What is asked:
Please rewrite the data from the line containing "640x466 pixels. At" through the end, replacing "timestamp" with "time label" and changing nothing else. Leave the pictures out of your answer.

Supplied material:
__________________________________________________

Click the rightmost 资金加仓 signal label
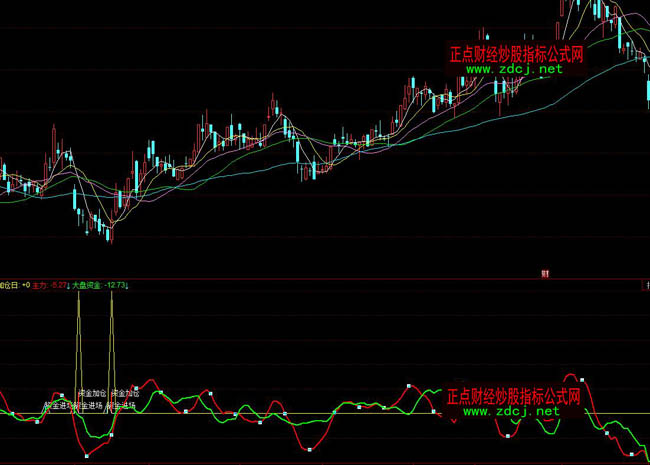650x465 pixels. tap(125, 394)
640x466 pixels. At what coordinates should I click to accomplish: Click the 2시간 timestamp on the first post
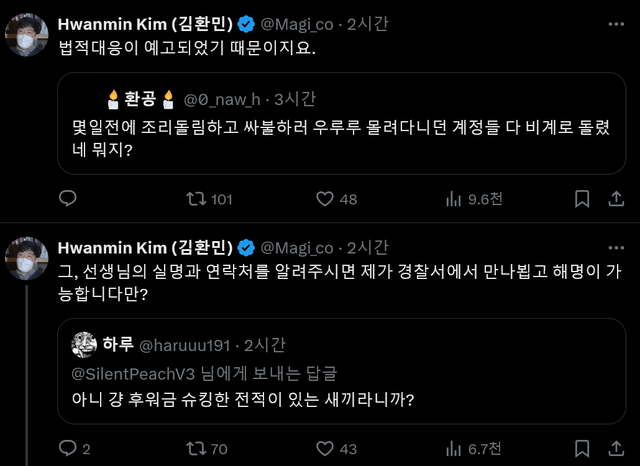[370, 23]
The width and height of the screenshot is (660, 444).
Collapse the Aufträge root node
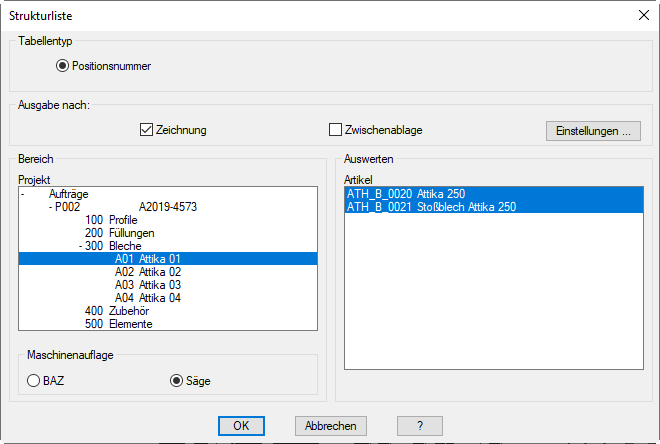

__________________________________________________

Task result:
640x466 pixels. At what coordinates should I click to accomplish: Click the 2시간 time label on the first post
[370, 23]
The width and height of the screenshot is (660, 444).
Collapse the Aufträge root node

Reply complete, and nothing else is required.